Já me lixei com amigos. Quem nunca? Pessoas que gostamos e tratamos como se fossem família mas que depois simplesmente de um momento para o outro a vida coloca dificuldades e a opção deles é largar-nos. Fazer de conta que o vínculo, supostamente, tão especial que nos unia não existe nem nunca existiu. Fazer até que não nos conhecem. Não é também assim com os amores? Uma pessoa dá de si, tenta ser o melhor mas por vezes as outras pessoas não dão valor. Corações partidos, sim os amigos também nos conseguem partir o coração todos teremos. Resta ser sereno e apreciar aqueles que estão lá para remendá-lo.

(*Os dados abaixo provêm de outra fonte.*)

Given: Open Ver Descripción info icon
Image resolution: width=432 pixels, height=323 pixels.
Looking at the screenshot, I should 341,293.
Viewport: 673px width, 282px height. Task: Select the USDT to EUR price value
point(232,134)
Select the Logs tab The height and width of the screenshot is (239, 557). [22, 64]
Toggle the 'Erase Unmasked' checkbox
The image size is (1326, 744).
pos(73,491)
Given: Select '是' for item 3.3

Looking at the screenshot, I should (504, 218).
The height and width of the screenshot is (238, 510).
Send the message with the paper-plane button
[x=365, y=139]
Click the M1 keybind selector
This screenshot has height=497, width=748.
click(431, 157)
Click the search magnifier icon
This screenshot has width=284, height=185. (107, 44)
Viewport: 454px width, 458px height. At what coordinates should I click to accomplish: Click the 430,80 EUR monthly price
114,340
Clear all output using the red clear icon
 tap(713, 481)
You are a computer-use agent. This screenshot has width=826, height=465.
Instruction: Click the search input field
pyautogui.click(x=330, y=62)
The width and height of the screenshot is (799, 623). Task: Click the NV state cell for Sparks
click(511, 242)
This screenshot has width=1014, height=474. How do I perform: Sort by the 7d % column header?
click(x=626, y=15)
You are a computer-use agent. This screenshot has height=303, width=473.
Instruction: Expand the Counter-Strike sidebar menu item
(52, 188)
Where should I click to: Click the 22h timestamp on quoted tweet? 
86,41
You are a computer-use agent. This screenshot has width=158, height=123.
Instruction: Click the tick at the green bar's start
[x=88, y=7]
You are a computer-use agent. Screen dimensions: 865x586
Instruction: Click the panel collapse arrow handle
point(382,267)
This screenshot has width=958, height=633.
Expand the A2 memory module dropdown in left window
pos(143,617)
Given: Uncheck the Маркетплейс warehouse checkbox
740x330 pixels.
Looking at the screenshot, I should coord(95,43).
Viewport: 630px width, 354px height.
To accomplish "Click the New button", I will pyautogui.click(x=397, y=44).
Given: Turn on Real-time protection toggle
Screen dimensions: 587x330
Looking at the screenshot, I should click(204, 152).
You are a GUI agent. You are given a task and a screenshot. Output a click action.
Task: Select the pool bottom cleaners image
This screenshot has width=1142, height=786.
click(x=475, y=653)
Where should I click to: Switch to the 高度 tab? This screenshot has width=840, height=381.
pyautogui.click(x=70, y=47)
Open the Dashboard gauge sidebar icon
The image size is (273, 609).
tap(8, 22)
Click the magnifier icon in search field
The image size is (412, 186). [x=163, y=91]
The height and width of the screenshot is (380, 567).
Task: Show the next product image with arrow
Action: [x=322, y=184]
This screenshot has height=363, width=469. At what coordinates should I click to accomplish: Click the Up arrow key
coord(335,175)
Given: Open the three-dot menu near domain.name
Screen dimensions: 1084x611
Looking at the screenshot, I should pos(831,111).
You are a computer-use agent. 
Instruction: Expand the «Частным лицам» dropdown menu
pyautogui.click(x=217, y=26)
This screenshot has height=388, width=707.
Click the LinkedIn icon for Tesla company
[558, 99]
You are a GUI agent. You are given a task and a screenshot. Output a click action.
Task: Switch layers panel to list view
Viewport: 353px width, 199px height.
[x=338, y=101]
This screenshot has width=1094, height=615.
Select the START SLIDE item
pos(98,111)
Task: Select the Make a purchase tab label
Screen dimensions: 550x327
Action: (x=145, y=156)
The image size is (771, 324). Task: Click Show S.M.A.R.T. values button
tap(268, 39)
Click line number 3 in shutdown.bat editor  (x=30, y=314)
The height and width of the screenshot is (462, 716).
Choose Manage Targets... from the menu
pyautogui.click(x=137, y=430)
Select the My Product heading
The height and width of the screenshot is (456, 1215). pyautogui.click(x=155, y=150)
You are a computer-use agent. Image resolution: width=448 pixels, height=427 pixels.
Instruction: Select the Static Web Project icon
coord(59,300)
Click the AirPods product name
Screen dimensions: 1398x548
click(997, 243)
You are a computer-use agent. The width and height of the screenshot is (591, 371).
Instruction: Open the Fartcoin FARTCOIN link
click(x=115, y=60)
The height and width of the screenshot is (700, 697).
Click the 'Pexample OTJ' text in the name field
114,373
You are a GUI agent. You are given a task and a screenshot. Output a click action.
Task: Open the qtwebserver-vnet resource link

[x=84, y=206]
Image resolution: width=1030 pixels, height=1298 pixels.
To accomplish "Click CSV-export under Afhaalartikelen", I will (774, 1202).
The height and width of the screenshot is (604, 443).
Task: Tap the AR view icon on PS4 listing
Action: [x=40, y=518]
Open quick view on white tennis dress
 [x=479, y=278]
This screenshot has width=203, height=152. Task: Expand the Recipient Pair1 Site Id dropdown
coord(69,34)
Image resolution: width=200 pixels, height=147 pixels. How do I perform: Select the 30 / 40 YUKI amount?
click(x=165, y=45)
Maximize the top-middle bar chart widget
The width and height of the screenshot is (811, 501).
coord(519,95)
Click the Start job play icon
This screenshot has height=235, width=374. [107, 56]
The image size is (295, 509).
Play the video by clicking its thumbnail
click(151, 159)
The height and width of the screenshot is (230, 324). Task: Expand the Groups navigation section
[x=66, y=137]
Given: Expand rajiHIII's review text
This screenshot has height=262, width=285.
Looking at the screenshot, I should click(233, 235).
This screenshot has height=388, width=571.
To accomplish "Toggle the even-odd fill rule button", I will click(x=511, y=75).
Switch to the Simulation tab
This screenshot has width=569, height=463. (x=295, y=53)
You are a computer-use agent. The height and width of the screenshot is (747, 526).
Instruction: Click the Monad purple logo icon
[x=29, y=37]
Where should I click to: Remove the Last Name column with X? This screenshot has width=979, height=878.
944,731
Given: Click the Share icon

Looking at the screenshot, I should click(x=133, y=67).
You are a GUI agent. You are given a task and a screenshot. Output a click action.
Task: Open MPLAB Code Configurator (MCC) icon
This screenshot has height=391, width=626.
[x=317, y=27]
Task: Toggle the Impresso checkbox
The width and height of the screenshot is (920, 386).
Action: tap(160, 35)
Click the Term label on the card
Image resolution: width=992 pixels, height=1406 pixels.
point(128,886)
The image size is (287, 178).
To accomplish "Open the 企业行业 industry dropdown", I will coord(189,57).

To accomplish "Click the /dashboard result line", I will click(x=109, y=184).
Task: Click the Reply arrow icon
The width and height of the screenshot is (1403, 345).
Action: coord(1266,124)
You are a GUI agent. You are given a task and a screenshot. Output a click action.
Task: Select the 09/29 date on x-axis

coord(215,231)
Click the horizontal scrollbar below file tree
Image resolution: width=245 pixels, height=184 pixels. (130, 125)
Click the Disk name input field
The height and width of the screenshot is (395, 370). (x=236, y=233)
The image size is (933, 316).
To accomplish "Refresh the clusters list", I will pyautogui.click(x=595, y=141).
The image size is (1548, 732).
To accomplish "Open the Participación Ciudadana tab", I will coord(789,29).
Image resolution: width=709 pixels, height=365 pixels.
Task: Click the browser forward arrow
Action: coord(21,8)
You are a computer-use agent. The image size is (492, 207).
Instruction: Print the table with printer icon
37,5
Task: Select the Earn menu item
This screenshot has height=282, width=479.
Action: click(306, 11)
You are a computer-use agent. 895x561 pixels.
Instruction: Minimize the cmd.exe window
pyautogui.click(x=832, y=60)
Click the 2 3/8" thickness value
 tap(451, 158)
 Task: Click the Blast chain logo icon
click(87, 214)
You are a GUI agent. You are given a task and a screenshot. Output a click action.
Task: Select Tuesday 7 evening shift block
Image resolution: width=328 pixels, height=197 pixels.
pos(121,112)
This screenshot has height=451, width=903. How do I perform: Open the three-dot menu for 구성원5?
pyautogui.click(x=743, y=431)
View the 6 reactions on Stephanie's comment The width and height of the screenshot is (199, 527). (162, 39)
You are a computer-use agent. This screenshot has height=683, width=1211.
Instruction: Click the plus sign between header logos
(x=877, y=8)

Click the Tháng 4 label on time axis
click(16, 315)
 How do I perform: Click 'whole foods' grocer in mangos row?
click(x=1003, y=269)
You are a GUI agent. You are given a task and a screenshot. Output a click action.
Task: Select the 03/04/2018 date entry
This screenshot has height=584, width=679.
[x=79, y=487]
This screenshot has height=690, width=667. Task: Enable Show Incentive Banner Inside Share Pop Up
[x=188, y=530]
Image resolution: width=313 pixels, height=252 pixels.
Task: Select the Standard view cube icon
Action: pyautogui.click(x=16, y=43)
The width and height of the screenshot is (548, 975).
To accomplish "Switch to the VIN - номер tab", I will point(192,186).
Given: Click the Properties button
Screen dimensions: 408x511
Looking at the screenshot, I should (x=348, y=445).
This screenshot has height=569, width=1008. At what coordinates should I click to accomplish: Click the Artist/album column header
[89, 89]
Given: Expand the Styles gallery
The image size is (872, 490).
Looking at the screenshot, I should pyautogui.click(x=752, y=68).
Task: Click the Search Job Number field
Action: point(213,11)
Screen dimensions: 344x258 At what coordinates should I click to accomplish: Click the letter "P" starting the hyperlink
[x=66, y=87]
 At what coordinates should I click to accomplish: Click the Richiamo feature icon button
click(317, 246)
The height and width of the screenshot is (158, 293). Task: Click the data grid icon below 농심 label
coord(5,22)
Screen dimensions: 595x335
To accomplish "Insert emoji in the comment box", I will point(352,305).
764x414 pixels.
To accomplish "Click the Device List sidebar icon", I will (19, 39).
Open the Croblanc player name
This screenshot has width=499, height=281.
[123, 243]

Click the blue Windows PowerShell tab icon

E é a esses que me dirijo. Tenho a sorte de ter alguns assim. Já tive quem me falhasse mas também tenho aqueles que me defendem com unhas e dentes. Que não descansam até perceber o que se passa quando o nosso “Estou bem” não os convence. Que mesmo que não concordem com certas decisões que a gente tome estão lá para apoiá-las. Que não se cansam de tomar café connosco e de aproveitar todos os momentos que tenham ao nosso lado. Que marcam coisas e ligam a chamar-me de desaparecida e que têm saudades, sem ser fingidas, de dois dedos de conversa e de galhofa. Hoje não é o dia do amigo mas também não interessa. Para mim ter pessoas assim na minha vida faz com que essa data sejam todos os dias. São o meu tesouro, a minha família de coração, o meu alento nos dias mais difíceis. Por vezes posso parecer que não dou valor mas podem ter a certeza que sei a sorte que tenho. E agradeço por a vida de uma forma e de outra os ter colocado a cruzar o meu caminho. Apenas não nomeio ninguém porque ainda algum leitor da Bird se lembra de mos roubar e deles, lamento, mas não abro mão.